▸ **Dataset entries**
* * *

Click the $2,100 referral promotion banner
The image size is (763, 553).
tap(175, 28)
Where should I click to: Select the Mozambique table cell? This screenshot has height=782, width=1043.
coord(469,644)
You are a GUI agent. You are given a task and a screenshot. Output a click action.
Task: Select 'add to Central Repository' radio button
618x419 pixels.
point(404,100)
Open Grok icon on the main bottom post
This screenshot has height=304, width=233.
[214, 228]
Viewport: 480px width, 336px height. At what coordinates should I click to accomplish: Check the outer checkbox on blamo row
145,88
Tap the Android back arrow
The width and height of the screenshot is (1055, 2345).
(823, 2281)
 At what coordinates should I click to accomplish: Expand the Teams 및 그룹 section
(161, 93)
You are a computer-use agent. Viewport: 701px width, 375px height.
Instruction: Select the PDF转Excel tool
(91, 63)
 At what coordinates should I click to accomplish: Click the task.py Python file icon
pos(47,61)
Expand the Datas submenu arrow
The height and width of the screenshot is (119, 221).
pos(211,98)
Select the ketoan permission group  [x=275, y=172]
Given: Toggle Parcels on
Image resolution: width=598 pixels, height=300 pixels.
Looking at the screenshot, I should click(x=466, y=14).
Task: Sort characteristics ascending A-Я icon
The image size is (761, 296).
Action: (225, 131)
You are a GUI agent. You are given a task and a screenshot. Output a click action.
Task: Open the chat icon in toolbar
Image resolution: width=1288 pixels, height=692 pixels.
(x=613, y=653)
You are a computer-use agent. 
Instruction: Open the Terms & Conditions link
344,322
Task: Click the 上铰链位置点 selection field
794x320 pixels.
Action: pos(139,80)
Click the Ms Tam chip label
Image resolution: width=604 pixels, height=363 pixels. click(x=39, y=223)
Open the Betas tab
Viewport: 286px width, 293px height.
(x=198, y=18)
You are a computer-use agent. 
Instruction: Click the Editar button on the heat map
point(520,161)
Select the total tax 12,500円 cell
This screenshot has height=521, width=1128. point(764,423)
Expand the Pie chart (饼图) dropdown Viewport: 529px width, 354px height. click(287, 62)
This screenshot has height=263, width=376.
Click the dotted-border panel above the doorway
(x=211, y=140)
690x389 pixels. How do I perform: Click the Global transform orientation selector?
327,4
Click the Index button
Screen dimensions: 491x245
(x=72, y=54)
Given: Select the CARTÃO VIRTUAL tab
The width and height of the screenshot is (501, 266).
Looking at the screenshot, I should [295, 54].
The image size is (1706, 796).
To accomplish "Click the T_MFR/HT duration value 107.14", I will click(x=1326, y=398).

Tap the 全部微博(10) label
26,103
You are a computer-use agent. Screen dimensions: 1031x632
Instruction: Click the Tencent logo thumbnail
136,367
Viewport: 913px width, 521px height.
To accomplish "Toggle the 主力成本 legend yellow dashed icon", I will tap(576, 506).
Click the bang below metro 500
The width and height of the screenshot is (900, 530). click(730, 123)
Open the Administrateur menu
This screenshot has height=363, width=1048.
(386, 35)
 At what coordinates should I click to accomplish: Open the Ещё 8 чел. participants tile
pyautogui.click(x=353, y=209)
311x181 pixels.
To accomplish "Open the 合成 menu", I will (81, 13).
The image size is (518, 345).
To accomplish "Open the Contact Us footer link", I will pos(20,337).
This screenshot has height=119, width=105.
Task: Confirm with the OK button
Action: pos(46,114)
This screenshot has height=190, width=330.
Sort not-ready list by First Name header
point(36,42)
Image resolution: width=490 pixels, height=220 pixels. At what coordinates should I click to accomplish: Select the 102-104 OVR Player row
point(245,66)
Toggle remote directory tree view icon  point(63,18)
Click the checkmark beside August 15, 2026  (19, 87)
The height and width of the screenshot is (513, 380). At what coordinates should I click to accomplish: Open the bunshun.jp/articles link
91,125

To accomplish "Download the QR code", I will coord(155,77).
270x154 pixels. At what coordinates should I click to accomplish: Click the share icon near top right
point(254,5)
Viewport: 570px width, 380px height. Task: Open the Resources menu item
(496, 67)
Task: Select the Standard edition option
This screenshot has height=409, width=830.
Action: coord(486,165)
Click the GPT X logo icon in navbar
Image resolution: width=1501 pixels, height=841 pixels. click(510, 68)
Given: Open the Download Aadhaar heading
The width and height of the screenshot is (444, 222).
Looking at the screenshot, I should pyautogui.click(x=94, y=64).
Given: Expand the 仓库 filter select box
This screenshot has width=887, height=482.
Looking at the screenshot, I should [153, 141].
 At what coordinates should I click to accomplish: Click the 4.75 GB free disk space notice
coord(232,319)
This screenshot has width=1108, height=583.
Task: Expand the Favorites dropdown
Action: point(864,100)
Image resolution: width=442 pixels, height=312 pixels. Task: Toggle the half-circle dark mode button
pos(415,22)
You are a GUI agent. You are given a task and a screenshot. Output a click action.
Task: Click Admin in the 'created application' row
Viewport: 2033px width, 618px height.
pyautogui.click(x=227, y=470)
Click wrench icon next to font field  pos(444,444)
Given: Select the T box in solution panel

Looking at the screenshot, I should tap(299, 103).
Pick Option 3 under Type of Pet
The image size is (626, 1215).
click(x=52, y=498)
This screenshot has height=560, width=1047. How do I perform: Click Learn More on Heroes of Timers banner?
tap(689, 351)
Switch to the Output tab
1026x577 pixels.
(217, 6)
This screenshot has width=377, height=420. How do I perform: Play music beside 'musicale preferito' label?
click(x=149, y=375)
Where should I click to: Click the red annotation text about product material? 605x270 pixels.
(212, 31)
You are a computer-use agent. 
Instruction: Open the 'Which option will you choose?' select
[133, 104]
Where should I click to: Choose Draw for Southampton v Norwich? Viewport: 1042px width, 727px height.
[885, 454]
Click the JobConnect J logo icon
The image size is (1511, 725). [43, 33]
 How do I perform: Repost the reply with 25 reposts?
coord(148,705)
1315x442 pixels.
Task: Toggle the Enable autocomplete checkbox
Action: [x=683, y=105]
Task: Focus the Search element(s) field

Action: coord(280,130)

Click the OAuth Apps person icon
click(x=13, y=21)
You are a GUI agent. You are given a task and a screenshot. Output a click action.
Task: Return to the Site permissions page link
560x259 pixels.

* * *

Please reproduce, exactly as they appear above, the lines from the line containing "Click the dotted-border" up to and including the line containing "Given: Select the CARTÃO VIRTUAL tab".

▸ **Answer for this exercise**
Click the dotted-border panel above the doorway
(x=211, y=140)
690x389 pixels. How do I perform: Click the Global transform orientation selector?
327,4
Click the Index button
Screen dimensions: 491x245
(x=72, y=54)
Given: Select the CARTÃO VIRTUAL tab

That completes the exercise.